(Collected data entries)
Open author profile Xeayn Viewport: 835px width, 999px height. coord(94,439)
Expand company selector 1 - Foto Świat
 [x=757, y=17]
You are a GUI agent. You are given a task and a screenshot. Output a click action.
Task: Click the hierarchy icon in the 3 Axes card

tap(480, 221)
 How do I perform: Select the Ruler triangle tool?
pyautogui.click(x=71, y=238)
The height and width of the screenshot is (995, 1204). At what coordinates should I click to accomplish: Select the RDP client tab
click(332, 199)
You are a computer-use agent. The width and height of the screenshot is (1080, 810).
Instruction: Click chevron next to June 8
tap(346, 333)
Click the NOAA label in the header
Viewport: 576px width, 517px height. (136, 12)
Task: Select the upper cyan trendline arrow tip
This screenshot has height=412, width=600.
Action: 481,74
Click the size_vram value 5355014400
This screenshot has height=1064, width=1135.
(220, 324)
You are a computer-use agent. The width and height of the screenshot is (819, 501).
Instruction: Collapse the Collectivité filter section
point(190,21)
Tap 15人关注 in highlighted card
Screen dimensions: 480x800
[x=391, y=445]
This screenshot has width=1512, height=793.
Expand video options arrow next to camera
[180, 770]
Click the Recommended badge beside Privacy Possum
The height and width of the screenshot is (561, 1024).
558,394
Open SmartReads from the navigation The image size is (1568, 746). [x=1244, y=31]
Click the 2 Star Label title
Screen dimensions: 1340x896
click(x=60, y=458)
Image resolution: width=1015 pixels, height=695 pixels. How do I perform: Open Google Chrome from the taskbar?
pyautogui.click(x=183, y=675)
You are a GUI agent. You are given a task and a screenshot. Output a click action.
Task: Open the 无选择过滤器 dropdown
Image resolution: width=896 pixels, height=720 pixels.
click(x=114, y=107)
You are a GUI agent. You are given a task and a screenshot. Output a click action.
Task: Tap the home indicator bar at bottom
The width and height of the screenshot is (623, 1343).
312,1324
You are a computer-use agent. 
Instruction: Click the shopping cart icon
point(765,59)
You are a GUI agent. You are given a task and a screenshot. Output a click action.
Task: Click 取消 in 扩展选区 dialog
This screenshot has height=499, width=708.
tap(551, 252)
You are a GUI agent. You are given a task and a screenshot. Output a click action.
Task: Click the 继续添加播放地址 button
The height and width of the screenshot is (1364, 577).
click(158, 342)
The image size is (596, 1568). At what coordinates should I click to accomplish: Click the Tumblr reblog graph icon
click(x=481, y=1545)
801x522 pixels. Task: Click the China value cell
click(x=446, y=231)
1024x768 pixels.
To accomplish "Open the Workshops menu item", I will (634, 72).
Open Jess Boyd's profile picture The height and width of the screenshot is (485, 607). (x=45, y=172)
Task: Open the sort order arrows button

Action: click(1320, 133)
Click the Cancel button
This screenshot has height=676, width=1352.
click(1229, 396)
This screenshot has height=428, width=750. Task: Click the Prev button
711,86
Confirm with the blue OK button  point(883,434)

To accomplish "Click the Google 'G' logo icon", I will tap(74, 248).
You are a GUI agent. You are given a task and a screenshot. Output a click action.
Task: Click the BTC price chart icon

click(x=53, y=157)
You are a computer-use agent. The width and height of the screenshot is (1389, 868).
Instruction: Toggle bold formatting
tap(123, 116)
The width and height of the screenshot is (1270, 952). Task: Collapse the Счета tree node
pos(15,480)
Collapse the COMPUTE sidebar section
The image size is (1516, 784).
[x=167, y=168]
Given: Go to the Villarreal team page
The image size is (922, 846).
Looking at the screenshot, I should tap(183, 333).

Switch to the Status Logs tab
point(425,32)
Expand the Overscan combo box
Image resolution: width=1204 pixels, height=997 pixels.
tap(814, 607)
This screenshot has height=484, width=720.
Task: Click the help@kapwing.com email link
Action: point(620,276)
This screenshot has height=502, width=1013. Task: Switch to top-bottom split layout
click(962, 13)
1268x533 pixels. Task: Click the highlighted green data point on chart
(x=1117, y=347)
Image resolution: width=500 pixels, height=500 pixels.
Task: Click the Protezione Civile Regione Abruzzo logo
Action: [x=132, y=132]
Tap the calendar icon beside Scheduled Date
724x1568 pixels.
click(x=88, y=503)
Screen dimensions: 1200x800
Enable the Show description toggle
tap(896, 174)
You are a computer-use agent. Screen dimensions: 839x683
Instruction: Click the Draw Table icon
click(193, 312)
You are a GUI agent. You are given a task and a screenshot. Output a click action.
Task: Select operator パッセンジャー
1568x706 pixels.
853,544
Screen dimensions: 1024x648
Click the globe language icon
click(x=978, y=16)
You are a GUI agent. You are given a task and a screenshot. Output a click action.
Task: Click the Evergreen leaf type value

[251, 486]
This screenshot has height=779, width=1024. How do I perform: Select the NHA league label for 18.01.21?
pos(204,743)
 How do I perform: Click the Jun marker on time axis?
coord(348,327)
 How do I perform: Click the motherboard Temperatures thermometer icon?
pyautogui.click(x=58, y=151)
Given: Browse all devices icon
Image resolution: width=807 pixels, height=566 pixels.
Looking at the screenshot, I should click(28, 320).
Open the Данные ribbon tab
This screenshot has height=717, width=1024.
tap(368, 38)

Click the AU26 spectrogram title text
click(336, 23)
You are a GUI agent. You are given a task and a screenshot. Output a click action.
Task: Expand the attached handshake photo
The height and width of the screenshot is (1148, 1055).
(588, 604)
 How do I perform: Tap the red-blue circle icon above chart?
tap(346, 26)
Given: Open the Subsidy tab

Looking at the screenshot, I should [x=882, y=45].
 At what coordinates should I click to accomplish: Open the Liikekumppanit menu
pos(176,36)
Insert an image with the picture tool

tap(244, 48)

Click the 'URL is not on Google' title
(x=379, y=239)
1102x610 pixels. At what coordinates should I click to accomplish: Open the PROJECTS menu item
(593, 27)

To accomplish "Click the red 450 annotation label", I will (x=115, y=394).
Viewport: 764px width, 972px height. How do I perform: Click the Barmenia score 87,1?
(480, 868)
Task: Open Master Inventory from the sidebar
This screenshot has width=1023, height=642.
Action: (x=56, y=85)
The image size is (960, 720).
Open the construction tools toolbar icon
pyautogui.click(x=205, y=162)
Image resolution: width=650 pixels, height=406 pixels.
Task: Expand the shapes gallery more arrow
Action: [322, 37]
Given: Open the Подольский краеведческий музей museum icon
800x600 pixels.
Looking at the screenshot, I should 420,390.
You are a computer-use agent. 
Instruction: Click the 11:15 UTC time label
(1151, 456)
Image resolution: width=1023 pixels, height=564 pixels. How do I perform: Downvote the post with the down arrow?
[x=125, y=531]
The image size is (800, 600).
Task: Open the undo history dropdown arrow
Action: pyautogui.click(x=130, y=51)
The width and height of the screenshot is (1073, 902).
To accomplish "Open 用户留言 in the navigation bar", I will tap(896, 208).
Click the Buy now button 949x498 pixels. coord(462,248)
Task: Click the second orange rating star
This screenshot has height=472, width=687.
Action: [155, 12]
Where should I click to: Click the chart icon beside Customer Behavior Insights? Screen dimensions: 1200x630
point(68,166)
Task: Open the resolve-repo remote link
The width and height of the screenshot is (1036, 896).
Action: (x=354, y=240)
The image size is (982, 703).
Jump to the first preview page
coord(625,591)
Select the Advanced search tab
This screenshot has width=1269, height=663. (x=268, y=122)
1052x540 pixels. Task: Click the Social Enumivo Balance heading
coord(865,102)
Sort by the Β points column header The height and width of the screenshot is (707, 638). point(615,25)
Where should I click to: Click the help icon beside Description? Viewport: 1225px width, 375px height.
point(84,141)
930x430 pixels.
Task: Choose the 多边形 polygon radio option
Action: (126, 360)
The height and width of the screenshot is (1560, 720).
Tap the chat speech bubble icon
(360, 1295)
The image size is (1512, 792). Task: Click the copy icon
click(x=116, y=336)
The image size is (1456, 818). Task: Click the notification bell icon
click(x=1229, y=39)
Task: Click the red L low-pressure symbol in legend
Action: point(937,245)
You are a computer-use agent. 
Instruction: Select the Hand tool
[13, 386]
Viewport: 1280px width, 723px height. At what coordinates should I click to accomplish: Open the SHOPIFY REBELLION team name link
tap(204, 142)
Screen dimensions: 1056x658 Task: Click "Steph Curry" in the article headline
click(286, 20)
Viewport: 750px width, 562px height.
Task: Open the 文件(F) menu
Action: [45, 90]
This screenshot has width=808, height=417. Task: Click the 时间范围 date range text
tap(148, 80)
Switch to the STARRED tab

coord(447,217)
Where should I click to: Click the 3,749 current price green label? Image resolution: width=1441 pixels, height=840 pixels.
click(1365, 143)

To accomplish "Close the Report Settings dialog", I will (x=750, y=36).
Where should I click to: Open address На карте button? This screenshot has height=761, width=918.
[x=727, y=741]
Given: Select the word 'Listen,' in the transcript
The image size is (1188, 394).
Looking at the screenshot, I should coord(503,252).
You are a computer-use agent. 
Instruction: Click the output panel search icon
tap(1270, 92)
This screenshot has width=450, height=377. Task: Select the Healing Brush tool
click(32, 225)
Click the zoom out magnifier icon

Exercise brief: Up to and including the line that contains "This screenshot has width=1512, height=793.", restate word for word every line of the entries, starting from the first.

Exercise solution:
Open author profile Xeayn Viewport: 835px width, 999px height. coord(94,439)
Expand company selector 1 - Foto Świat
 [x=757, y=17]
You are a GUI agent. You are given a task and a screenshot. Output a click action.
Task: Click the hierarchy icon in the 3 Axes card

tap(480, 221)
 How do I perform: Select the Ruler triangle tool?
pyautogui.click(x=71, y=238)
The height and width of the screenshot is (995, 1204). At what coordinates should I click to accomplish: Select the RDP client tab
click(332, 199)
You are a computer-use agent. The width and height of the screenshot is (1080, 810).
Instruction: Click chevron next to June 8
tap(346, 333)
Click the NOAA label in the header
Viewport: 576px width, 517px height. (136, 12)
Task: Select the upper cyan trendline arrow tip
This screenshot has height=412, width=600.
Action: 481,74
Click the size_vram value 5355014400
This screenshot has height=1064, width=1135.
(220, 324)
You are a computer-use agent. The width and height of the screenshot is (819, 501).
Instruction: Collapse the Collectivité filter section
point(190,21)
Tap 15人关注 in highlighted card
Screen dimensions: 480x800
[x=391, y=445]
This screenshot has width=1512, height=793.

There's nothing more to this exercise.